[Start of section]

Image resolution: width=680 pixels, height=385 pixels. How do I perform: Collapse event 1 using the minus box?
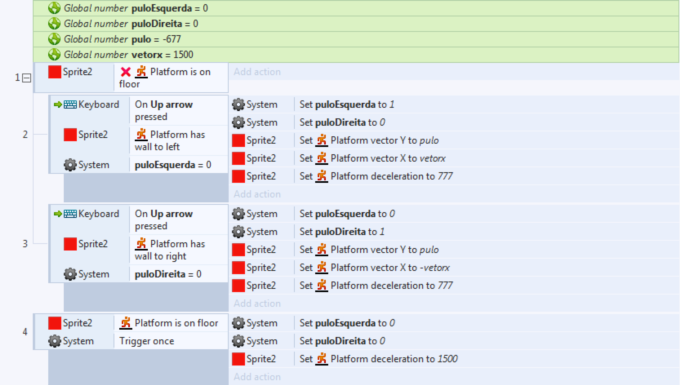[x=26, y=78]
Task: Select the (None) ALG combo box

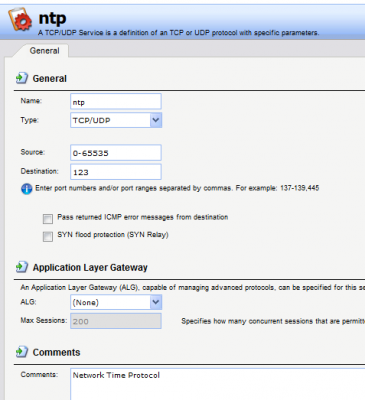Action: pos(116,302)
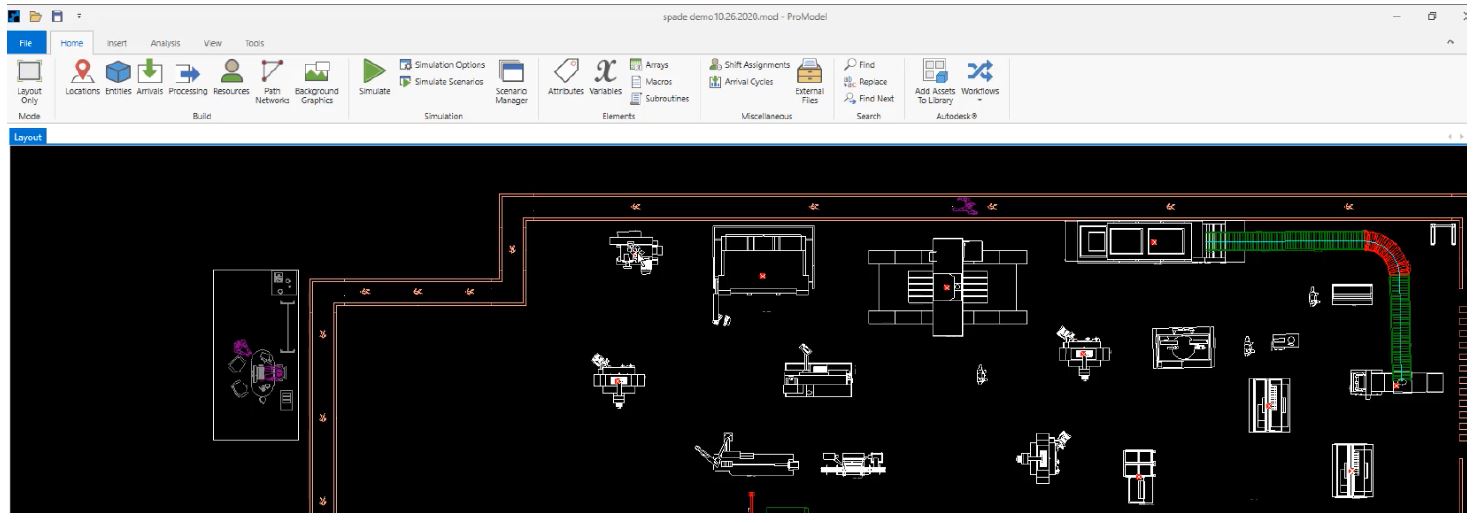The width and height of the screenshot is (1476, 523).
Task: Collapse the ribbon with chevron
Action: [1450, 43]
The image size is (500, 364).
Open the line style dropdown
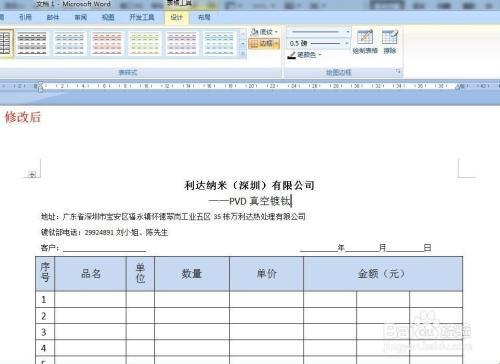319,32
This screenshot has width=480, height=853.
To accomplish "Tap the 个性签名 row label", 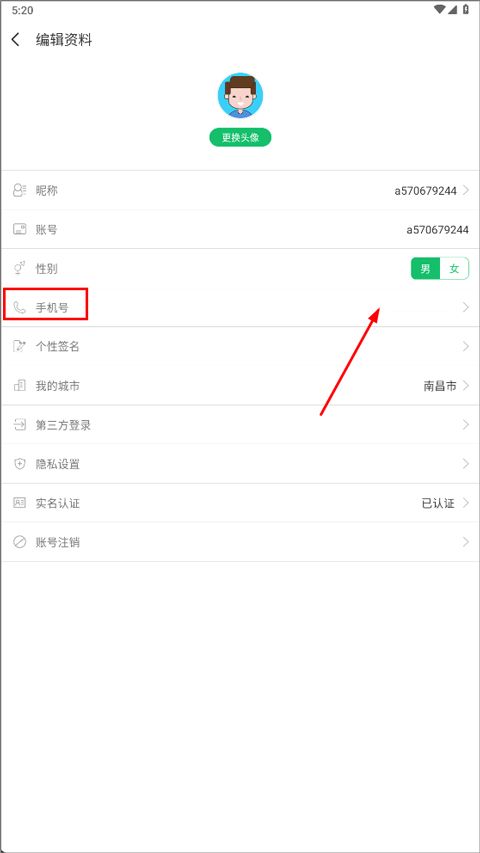I will tap(58, 347).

[End of section]

■ **Required work**
Would you reproduce, exactly and with nothing added, every line from the beginning of the entries above through the line that contains "The image size is (500, 364).", both included, leaving out the pictures?

■ **Solution to the problem**
Image resolution: width=680 pixels, height=385 pixels. How do I perform: Collapse event 1 using the minus box?
[x=26, y=78]
Task: Select the (None) ALG combo box

Action: pos(116,302)
The width and height of the screenshot is (1476, 523).
Task: Collapse the ribbon with chevron
Action: [1450, 43]
The image size is (500, 364).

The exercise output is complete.